August 26, 2016
So this is a small thing but I find it definitely useful in my own ranges and wished the ranges in phobos did this.

A lot of ranges in phobos take an alias to a function and somehow use that to generate the output range, for example map. But it can be annoying when your map function needs extra data to perform the map. Example...

auto foo(R)(R range, int x) {
     return range.map!((v)=>(v+x));
}

That works perfectly well because it will allocate a closure and make it work. But if foo was @nogc then it would fail. If you are trying to avoid the gc, the basic range functions get pretty annoying to use.

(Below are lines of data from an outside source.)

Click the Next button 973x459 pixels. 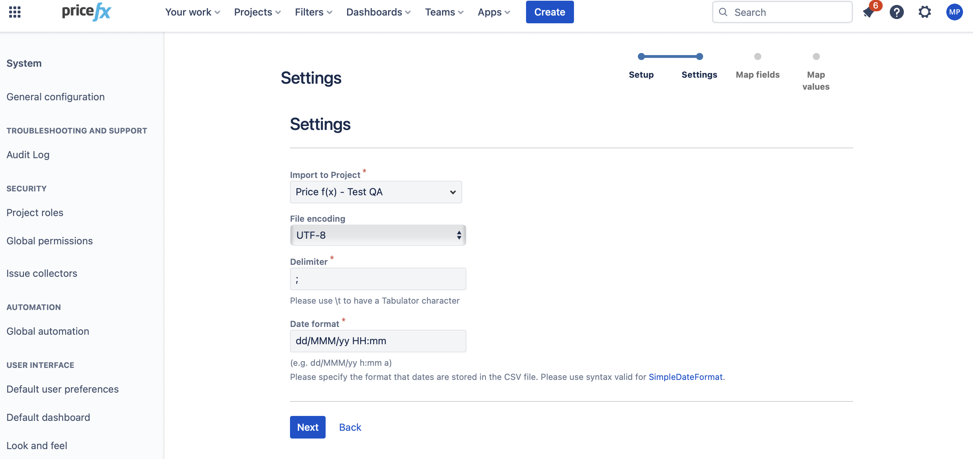(307, 427)

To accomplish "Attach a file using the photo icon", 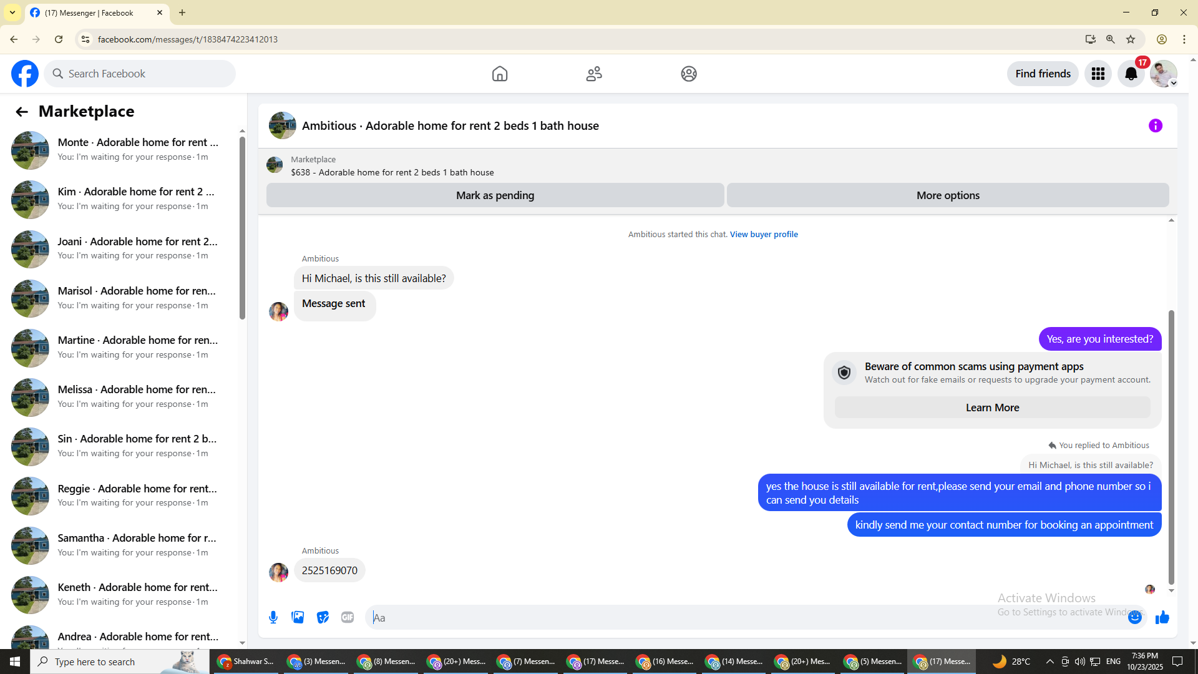I will (298, 617).
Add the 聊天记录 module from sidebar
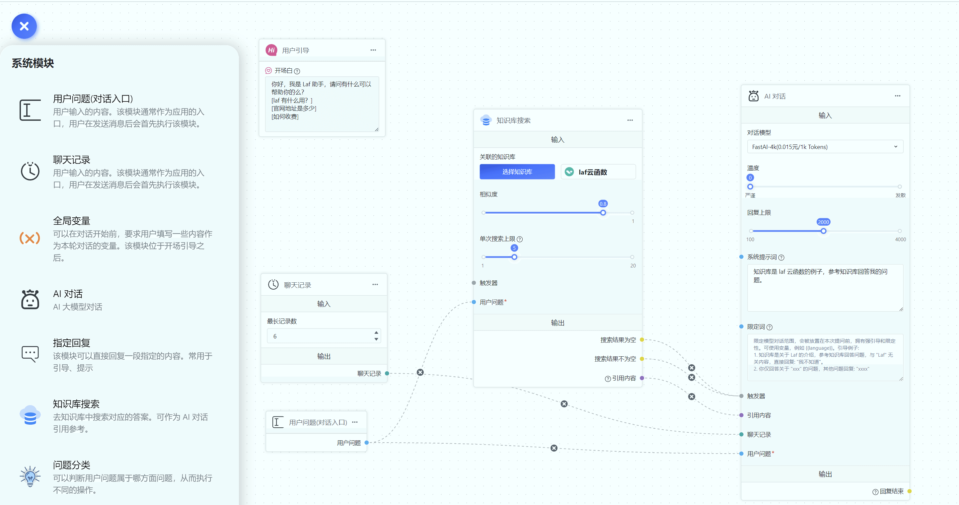The width and height of the screenshot is (959, 505). (x=71, y=160)
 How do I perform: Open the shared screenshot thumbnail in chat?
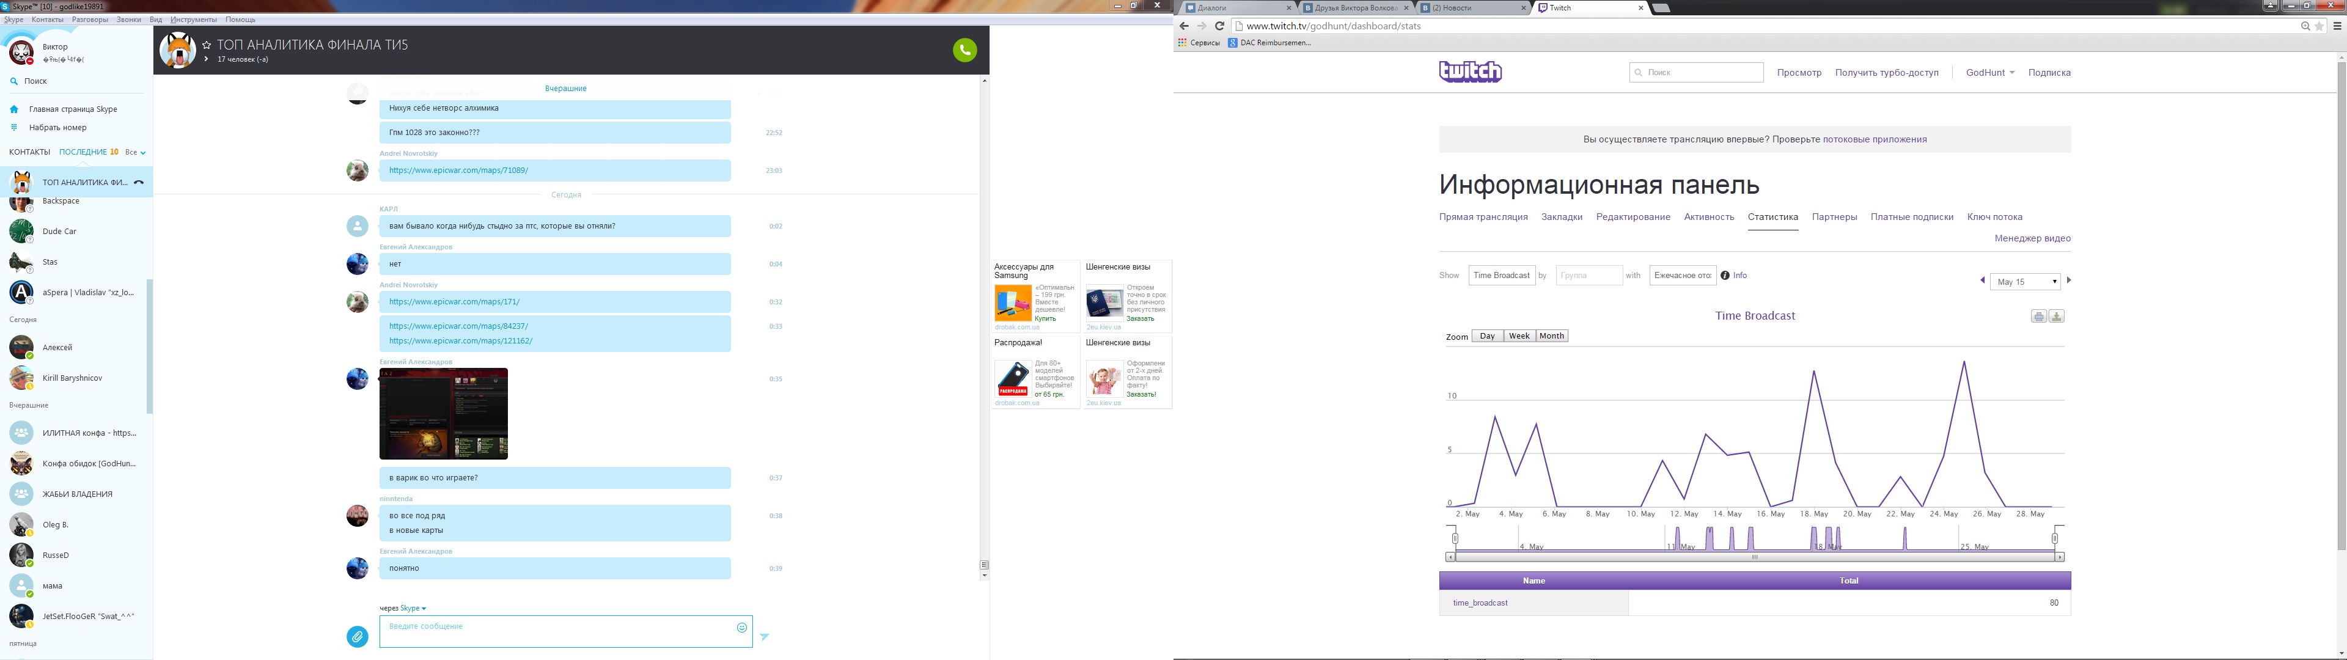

One thing I have started doing with any of my range generators that take an alias to a function is to have an extra ARGS... argument tacked in on the end. Then the range that gets generated will save the extra args into the resulting range struct and pass them back into the alias function whenever it needs to be called.

Example:

auto RangeGenerator(alias pred, ARGS...)(ARGS args) {
    // Range struct
    struct Range {
        private ARGS extra;
        // range implementation that somehow calls pred
        // If pred is normally takes a single argument, similar to map, like pred(item)
        // then I would instead call pred(item, extra)
    }
    Range r;
    r.extra = args;
    /// any other setup
    return r;
}


I use this alot, for example I have an octree implementation that provides range interface to iterate the items that lie in a specific region in space. The region is defined by a region function that takes an axis aligned bounding box and returns true or false if it lies in the region. But a lot of times the region function needs extra arguments to do the test, but I can't rely on gc allocated closures to make it possible. So instead I just pass the extra data into the range generator and have it saved into the resulting range struct. It works extremely well and means I don't need to use the GC.

I don't know if anyone else ever has this problem but I just thought I would share.